• **阅读材料**:
4. 发牌与摸牌
2026/4/14大约 7 分钟
长沙麻将——发牌与摸牌
发牌与摸牌的流程
发牌和摸牌是麻将每局游戏的第一步。你可以把它想象成"发扑克牌"——先把所有牌洗混,然后一张一张发给每个玩家。
发牌规则
| 玩家 | 发牌数 | 说明 |
|---|---|---|
| 庄家(东) | 14张 | 庄家多一张,先出牌 |
| 其他三家 | 各13张 | 然后依次摸牌出牌 |
总共发出:14 + 13 x 3 = 53张
剩余牌墙:108 - 53 = 55张(之后每轮摸一张)
洗牌算法
洗牌就是把牌的顺序完全打乱。我们使用经典的 Fisher-Yates 洗牌算法——从最后一张牌开始,随机选一张和它交换,然后处理倒数第二张,依此类推。
这个算法就像你洗牌的动作:拿起一叠牌,从中间随机抽出一张放到最上面,重复很多次。
C
using System;
/// <summary>
/// 洗牌(Fisher-Yates算法)
/// </summary>
private void ShuffleWall()
{
// 先用 TileManager 生成108张牌
var tileManager = GetNode<TileManager>("/root/Main/TileManager");
_wall = tileManager.GenerateFullDeck();
// Fisher-Yates 洗牌
var rng = new Random();
for (int i = _wall.Count - 1; i > 0; i--)
{
int j = rng.Next(i + 1);
// 交换位置 i 和位置 j 的牌
(_wall[i], _wall[j]) = (_wall[j], _wall[i]);
}
GD.Print($"[GameManager] 洗牌完成,牌墙剩余 {_wall.Count} 张");
}
/// <summary>
/// 从牌墙摸一张牌
/// </summary>
/// <returns>摸到的牌</returns>
private Tile DrawFromWall()

• **任务要求 A**:
请抄录麻将发牌与摸牌教程中从"这个算法就像你洗牌的动作:拿起一叠牌,从中间随机抽出一张放到最上面,重复很多次。"起至"i = _wall.Count - 1; i > 0; i--)"止的内容，首尾两处均须包含在内。
• **任务要求 B**:
请紧接麻将发牌与摸牌教程的最后一行，续写后文。

• **条目列表**:
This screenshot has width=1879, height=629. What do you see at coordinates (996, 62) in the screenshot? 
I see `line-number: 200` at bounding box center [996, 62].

...

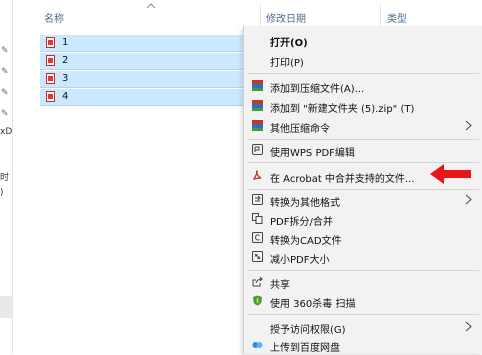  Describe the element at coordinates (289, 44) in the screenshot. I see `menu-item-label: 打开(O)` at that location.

• **作答区域 A**:
这个算法就像你洗牌的动作:拿起一叠牌,从中间随机抽出一张放到最上面,重复很多次。
C
using System;
/// <summary>
/// 洗牌(Fisher-Yates算法)
/// </summary>
private void ShuffleWall()
{
// 先用 TileManager 生成108张牌
var tileManager = GetNode<TileManager>("/root/Main/TileManager");
_wall = tileManager.GenerateFullDeck();
// Fisher-Yates 洗牌
var rng = new Random();
for (int i = _wall.Count - 1; i > 0; i--)

• **作答区域 B**:
{
if (_wall.Count == 0)
{
GD.PrintErr("[GameManager] 牌墙已空!");
return default;
}
// 从牌墙末尾取牌
Tile tile = _wall[_wall.Count - 1];
_wall.RemoveAt(_wall.Count - 1);
return tile;
}GDScript
## 洗牌(Fisher-Yates算法)
func _shuffle_wall() -> void:
# 先用 TileManager 生成108张牌
var tile_manager = get_node("/root/Main/TileManager")
wall = tile_manager.generate_full_deck()
# Fisher-Yates 洗牌
var rng := RandomNumberGenerator.new()
rng.randomize()
for i in range(wall.size() - 1, 0, -1):
var j: int = rng.randi_range(0, i)
# 交换位置 i 和位置 j 的牌
var temp = wall[i]
wall[i] = wall[j]
wall[j] = temp
print("[GameManager] 洗牌完成,牌墙剩余 %d 张" % wall.size())
## 从牌墙摸一张牌
func _draw_from_wall() -> Tile:
if wall.is_empty():
push_error("[GameManager] 牌墙已空!")
return null
# 从牌墙末尾取牌
var tile: Tile = wall[wall.size() - 1]
wall.pop_back()
return tile发牌
发牌按顺序给每个玩家发牌:庄家14张,其余13张。
C
/// <summary>
/// 发牌
/// 庄家14张,其余三家各13张
/// </summary>
private void DealTiles()
{
GD.Print("[GameManager] 开始发牌...");
// 依次给每个玩家发牌
for (int i = 0; i < GameManager.INITIAL_HAND_SIZE; i++)
{
for (int player = 0; player < GameManager.PLAYER_COUNT; player++)
{
Tile tile = DrawFromWall();
_hands[player].Add(tile);
}
}
// 庄家多发一张
Tile extraTile = DrawFromWall();
_hands[Dealer].Add(extraTile);
// 排序每个玩家的手牌
for (int player = 0; player < GameManager.PLAYER_COUNT; player++)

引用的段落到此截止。